Sriranga Gadyam () is a Sanskrit prayer written by the Hindu philosopher Ramanuja towards the end of the 11th century. It is one of the first bhakti prayers in the Sri Vaishnava school of thought and is the basis for many prayers, like the Raghuveera gadyam, also of this style. It is recited in the 108 Divya Desam temples, including Srirangam.

Composition
Ramanuja and his disciples visited the Ranganathaswamy Temple in Srirangam on Panguni Uttiram, a day in the Tamil calendar month of Panguni (in spring) on the day of the ascension of the star called Uttiram.  In Tamil mythology, Uttiram was in ascent when the goddess of the temple, Sri Ranganayaki Tayar, Lakshmi, was born. Ramanuja was inspired by the festivities of the day and composed the Sriranga Gadyam, the Saranagati Gadyam, and the Vaikuntha Gadyam.

Content

Sriranga Gadyam, unlike the commentaries of Ramanuja on Vedanta, does not have detailed philosophical debates. Instead it is a pure expression of bhakti and gives a detailed description of the God, Ranganatha as the repository of countless guna, that he calls kalyana guna meaning "virtuous".

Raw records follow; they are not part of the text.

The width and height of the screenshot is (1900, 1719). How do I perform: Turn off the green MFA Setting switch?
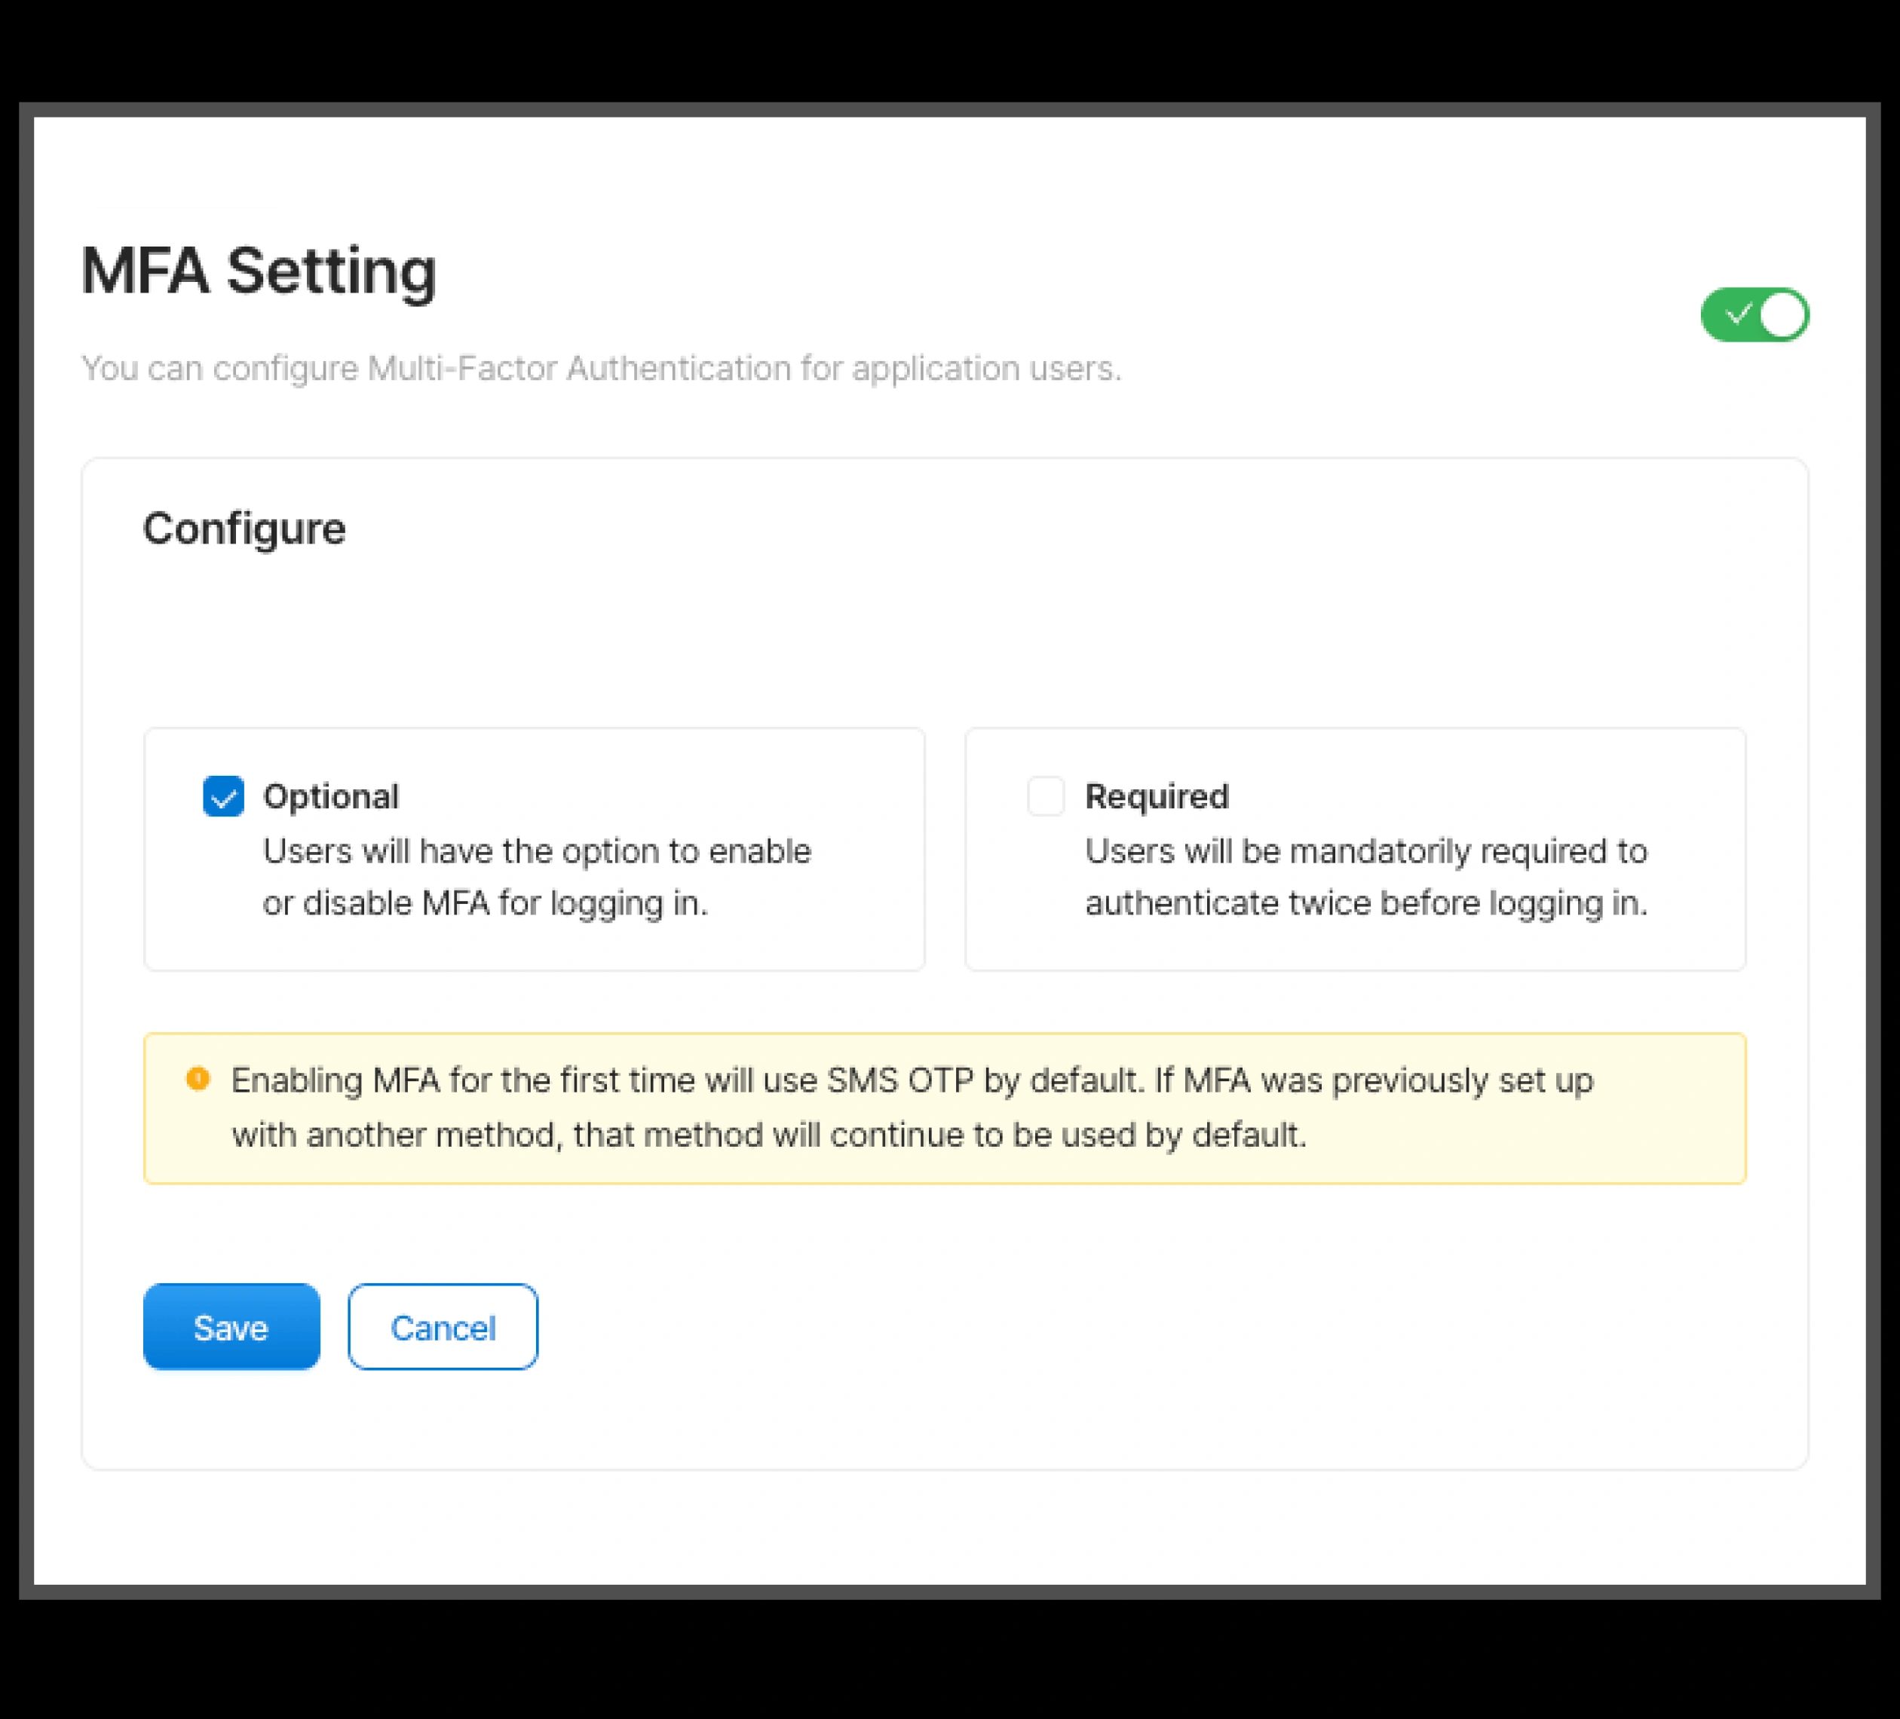(x=1754, y=315)
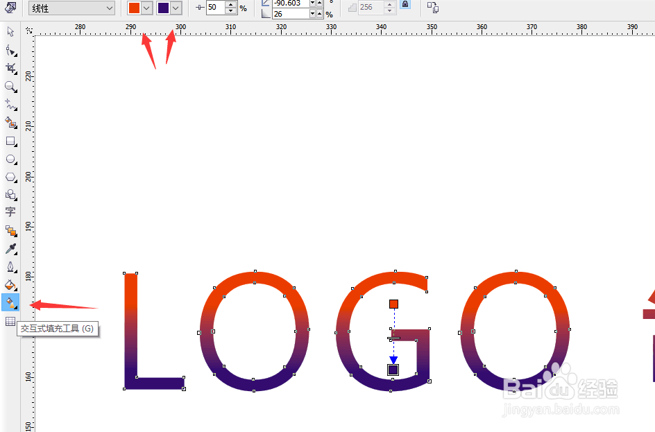The width and height of the screenshot is (655, 432).
Task: Activate the Interactive Fill tool
Action: pos(10,302)
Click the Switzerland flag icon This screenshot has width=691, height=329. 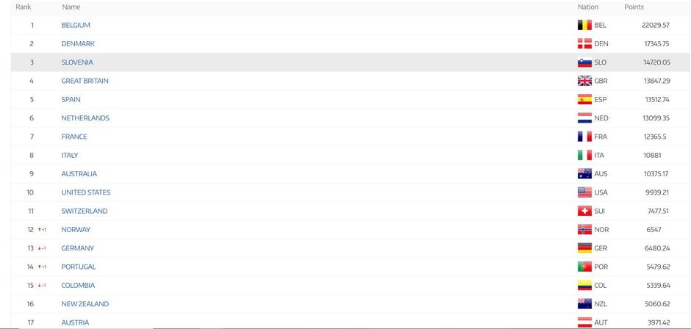click(x=584, y=212)
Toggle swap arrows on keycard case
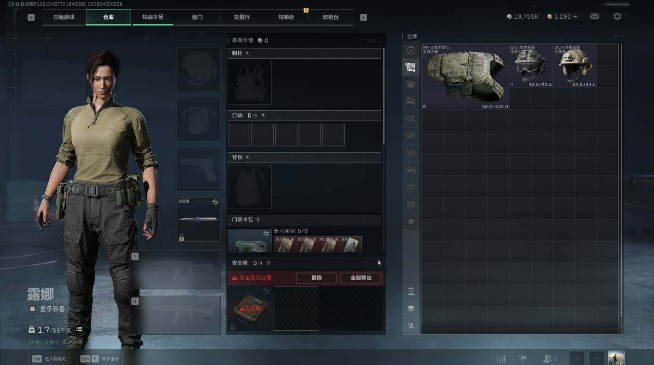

First he describes Ranganatha as jnana (true and perfect knowledge), Bhala or power, in this case ability to support the whole Universe, Aishwarya (incomparable wealth and ruler ship of the Universe), veerya (untiring virility), shakthi (power to act without extraneous help), agni (unmatched radiance), Souseelya (purest character), Vaatsalya (pure unmitigated love), Maardava (affectionate tenderness towards devotees), Aarjava (honesty), Souhardha (thinking of good only), Samya( equanimous one), Karunya (Merciful), Madhurya (sweet even to enemies), Gambheerya (majesty and nobility), Audharya (giving out liberally), Chathurya (intelligence, ability to change even enemies into friends), Sthairya (determined to stay on chosen course), Dhairya (undaunted courage to bring succour to the bhakthas), Sowrya (ability to fight alone), Parakrama (winning the battles effortlessly), Sathya Kaama (having Thy will ever fulfilled), Sathya Sankalpa (having Thy deeds fully executed), Krutithvam (carrying out the duties of God), Kruthangnathai (remembering with gratitude even a little worship offered to Him) and repository and ocean of all such innumerable virtues; He is parabrahman and Purushotthaman (foremost of men).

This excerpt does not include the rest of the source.